Start the lab with netlab up --no-config to get the initial device configurations
Log into the Arista container and inspect its VLANs

Here’s what you’ll see on an Arista cEOS container running release 4.33.1F-39879738.4331F:

All data-plane interfaces are in VLAN 1

$ netlab connect r2
Connecting to clab-X-r2 using SSH port 22
r2>show vlan
VLAN  Name                             Status    Ports
----- -------------------------------- --------- -------------------------------
1     default                          active    Et1, Et2

Long story short: Containerlab deploys minimal initial configuration on Arista EOS containers, and netlab does the same for Arista EOS virtual machines. Neither of these configurations specifies the default behavior of new interfaces, so once they appear, they are enabled and in VLAN 1. Cisco IOSv L2 and Cisco IOL L2 images exhibit similar behavior, probably for similar reasons.

Reverse-Engineering the Mishap

Now we know what’s happening, but why did it happen only with some devices? The Ansible playbook netlab uses to configure lab devices happens to execute configuration tasks sorted by the device type, and one could observe the above behavior only if:

The tested device was configured before the EOS switch (that’s why we observed this behavior on Aruba, Cumulus Linux 5.x, and Dell OS10)
The configuration took long enough for the EOS switch to enable the access interfaces in VLAN 1 and start forwarding data between them.
The tested device started sending IPv6 RA messages before the Ansible playbook managed to configure L3 ports on the EOS switch (that’s probably why Cisco CSR and Cumulus Linux 4.x worked).

Workaround

We fixed this anomaly in netlab release 1.9.4 by adding an extra normalization configuration step executed before the initial interface configuration. This step shuts down data-plane interfaces on Arista EOS and Cisco IOS L2 devices.

This Makes Me Sad

Years ago, I tried to persuade security-minded networking engineers that we don’t need separate (physical) inside and outside switches in a DMZ because VLANs provide sufficient isolation.
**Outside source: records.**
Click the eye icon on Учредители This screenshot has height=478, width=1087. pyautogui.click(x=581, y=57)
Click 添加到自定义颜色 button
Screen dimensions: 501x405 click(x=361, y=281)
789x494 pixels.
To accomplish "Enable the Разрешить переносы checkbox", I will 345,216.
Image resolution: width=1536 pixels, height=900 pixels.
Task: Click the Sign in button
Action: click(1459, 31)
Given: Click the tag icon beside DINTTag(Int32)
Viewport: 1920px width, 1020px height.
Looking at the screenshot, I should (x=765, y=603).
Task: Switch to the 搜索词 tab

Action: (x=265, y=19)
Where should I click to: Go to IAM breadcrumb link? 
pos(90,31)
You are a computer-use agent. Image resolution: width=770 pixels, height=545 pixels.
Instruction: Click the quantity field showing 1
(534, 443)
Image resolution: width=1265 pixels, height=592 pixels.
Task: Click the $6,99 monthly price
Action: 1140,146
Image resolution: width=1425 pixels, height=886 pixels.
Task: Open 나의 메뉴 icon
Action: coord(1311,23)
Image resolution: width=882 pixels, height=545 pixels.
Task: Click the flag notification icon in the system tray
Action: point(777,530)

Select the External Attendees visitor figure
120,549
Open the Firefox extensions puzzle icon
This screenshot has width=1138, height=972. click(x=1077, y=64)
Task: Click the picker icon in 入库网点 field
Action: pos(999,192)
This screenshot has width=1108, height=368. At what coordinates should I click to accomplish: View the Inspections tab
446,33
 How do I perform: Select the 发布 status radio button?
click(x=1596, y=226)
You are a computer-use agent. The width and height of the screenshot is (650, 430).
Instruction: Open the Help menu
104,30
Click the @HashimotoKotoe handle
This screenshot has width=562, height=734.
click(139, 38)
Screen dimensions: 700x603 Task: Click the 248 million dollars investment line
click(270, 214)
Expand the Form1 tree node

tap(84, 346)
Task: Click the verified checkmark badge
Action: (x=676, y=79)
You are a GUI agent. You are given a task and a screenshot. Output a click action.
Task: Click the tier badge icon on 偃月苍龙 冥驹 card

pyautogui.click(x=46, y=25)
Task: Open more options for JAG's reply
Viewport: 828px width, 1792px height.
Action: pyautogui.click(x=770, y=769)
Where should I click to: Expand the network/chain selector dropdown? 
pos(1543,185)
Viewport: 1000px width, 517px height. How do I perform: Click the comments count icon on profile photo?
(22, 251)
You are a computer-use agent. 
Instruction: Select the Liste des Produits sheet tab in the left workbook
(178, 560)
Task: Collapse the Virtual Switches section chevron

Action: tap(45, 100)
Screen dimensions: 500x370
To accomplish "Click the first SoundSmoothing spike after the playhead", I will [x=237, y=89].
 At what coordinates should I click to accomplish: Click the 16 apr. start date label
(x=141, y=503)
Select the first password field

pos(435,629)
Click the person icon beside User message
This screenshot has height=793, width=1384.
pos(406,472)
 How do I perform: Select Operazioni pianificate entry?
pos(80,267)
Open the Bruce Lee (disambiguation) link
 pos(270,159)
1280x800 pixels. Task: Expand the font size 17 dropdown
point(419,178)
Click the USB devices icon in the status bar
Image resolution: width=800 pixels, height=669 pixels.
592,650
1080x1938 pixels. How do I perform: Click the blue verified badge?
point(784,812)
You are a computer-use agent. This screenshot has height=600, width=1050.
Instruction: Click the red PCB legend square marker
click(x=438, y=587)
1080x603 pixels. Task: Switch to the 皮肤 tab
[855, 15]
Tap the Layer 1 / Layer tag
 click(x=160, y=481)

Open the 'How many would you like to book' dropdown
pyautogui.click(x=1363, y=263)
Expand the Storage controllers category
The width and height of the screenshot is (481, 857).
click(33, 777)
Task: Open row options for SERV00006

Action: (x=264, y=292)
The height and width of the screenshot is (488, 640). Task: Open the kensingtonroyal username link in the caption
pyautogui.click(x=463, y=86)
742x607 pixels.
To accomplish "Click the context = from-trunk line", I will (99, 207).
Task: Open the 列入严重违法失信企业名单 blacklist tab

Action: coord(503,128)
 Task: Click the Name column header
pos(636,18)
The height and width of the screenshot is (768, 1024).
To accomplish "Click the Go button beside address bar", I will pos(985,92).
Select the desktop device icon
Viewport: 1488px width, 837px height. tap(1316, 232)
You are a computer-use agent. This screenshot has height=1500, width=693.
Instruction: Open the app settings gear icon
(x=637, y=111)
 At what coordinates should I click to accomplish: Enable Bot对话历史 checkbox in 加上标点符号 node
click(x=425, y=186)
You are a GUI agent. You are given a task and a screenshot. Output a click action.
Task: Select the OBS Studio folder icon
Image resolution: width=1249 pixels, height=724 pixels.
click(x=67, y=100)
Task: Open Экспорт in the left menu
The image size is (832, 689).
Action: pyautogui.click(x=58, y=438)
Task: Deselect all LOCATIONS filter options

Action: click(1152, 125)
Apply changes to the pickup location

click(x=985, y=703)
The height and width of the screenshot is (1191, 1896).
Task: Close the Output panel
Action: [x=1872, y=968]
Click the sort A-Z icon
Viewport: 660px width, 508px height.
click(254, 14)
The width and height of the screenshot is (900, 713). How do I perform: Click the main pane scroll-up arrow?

While doing that, I was also stupid enough to say, “I don’t believe any decent switch vendor would start their devices as stupid bridges, directly linking inside, DMZ, and outside VLAN if the switch has no initial configuration.”

According to the comment by Keanu, that’s true on Arista EOS switches. When they boot without a startup configuration, they put interfaces in routed mode and start ZTP.

Unfortunately, Erik Auerswald claims to have had a much more disappointing experience, so the ancient recommendation is as valid as ever: don’t trust the documentation; test results are what really counts.

Revision History

2025-03-24: The observed behavior was caused by Arista EOS containers and VMs having minimal startup configuration that did not specify the default interface state.

Recent posts in the same categories

bridging

IPv6

netlab

2 comments:

Erik Auerswald 24 March 2025 11:11

Most switches I have seen through the years, when they do not have a configuration, start with all ports active and in the same VLAN (the default VLAN with ID 1). Notable exceptions were Dell OS9 and Cisco Catalyst 6500 starting with all ports disabled and in L3 mode.

Replies

Ivan Pepelnjak 24 March 2025 11:50

Thank you! I was hoping for something better, though 🤦‍♂️

Christoph 24 March 2025 03:34

... this might even be the case as a transient state during boot until the configuration has been applied, depending on specific the implementation of course. And it's not limited to switches per-se, also routers, firewalls or any other devices with "switchports" could behave like this. I remember of a situation where a customer had 2 Cisco 881 routers from its ISP connected to its LAN & additionally with a direct cross-link between each other. A restart of both routers at the same time would cause a L2 loop (BPDU guard kicked in, fortunately...) because the router's switchports would act as stupid L2 switch until the config was fully applied.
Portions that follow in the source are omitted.